What wattage lighting?


----------



## davidgorman74 (10 Jun 2020)

Co2, Juwel Experience 250 which is rated at 700 litres per hour, Juwel HeliaLux Spectrum 1000-48w


----------



## Ray (10 Jun 2020)

Cool, in that case lets see if @hypnogogia can help us see why he’s got things running and you are getting algae.  Most likely down to flow and CO2 distribution.  If you’re not shy a full tank photo might help too.


----------



## davidgorman74 (10 Jun 2020)




----------



## davidgorman74 (10 Jun 2020)

I bought that filter system because of the restrictive space in the cabinet, would prefer one of the Tase Biomaster ones but they are too wide


----------



## hypnogogia (10 Jun 2020)

For help with algae, you might want to read this first, as the cause may not be too much light.  

https://www.ukaps.org/forum/threads/please-read-the-guidelines-for-algae-help.60672/


----------



## Ray (10 Jun 2020)

It’s a lovely scape - will be wonderful when those ferns grow in. 

You’ve got a blue drop checker there - 48watts of LED is quite high light so that will definitely lead to algae if you run it before the CO2 is distributed!
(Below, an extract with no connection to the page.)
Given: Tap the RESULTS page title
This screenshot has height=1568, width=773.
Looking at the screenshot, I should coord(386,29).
How does it change colour over the lights cycle and how long before lights go on are you starting CO2? 2 hours before would be good - you really want it green when the lights come on and also for it to stay the same green from 2 hours until end of light cycle.


----------



## hypnogogia (10 Jun 2020)

Ah, I hadn’t seen the drop checker.  Yes, that should be green.  
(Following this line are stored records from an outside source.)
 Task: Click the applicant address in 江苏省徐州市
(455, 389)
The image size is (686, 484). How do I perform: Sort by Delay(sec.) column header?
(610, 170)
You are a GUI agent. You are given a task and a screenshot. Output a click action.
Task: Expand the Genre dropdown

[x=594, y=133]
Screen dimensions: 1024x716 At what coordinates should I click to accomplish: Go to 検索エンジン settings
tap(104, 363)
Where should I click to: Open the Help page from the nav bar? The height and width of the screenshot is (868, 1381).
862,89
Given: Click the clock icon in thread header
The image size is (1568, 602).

In my case, I have much more flow, comparatively, than you. My tank is 240 ltr, and I pump 2700ltr per hour. My CO2 is evenly distributed as I can see the micro bubbles all over the tank. I also ramped my light up over a period of time after I first set up the tank. I think I ran it at 50% for the first few months and slowly increased to 100% and then added the second light.
So, in your case, I’d add a flow pump, perhaps put it above the co2 diffuser so that the micro bubbles get sucked into it and distributed. Start your co2 2 hours before light on as @Ray suggests and check that your co2 checker turns green.  Perhaps you might consider putting your light to 70% or only having a 5 hour photo period to start with as well.


----------



## sparkyweasel (10 Jun 2020)

Ray said:


> It’s a lovely scape - will be wonderful when those ferns grow in.


I agree. 
Also agree with the advice given. 
A pH profile would also be useful, you check the pH every hour, starting before CO2 on-time, until lights-off time. The results give an idea of how much CO2 is actually in the water, and any undue fluctuation.


----------



## davidgorman74 (10 Jun 2020)

Thanks that’s an older picture, the drop checker is green all the time. Yep co2 comes on 2 hours before and off 1 hour before lights out, do you think the filter is not man enough then? What do you recommend for a flow pump?


----------



## davidgorman74 (10 Jun 2020)

Also on the jewel controller you can modify white/blue/green/red colours any guidelines for this setup or is just person preference?


----------



## hypnogogia (10 Jun 2020)

The filter is fine for filtering, but it doesn’t turn enough water over for the flow that you need in a high tech tank.  Have a look at the hydor nano 900, or the sicce voyager nano.  They do 900-1000 ltr per hour.  You could pop a couple of those in, or one more powerful one.  I prefer smaller flow pumps a sit makes it easier to distribute the flow rather than have a jet stream in one area and dead areas in other parts.


----------



## davidgorman74 (10 Jun 2020)

If i go for 1 unit what flow rate would you recommend?


----------



## hypnogogia (10 Jun 2020)

You need to aim for 10 x flow of your tank volume, so 1800ltr.  You could get a 1600 pump, which together with your filter will give you more than enough.


----------



## davidgorman74 (10 Jun 2020)

Ok that’s great might order the Sicce one tomorrow, any thoughts on the Jewel controller


----------



## Ray (10 Jun 2020)

davidgorman74 said:


> Also on the jewel controller you can modify white/blue/green/red colours any guidelines for this setup or is just person preference?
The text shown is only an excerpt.